## What this task involves
All of the records should be given back exactly and in full.

## Record extracts
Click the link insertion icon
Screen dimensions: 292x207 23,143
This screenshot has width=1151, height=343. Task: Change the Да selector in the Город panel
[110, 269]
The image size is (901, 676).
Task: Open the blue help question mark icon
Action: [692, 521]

## Exercise solution
Click the link insertion icon
Screen dimensions: 292x207 23,143
This screenshot has width=1151, height=343. Task: Change the Да selector in the Город panel
[110, 269]
The image size is (901, 676).
Task: Open the blue help question mark icon
Action: [692, 521]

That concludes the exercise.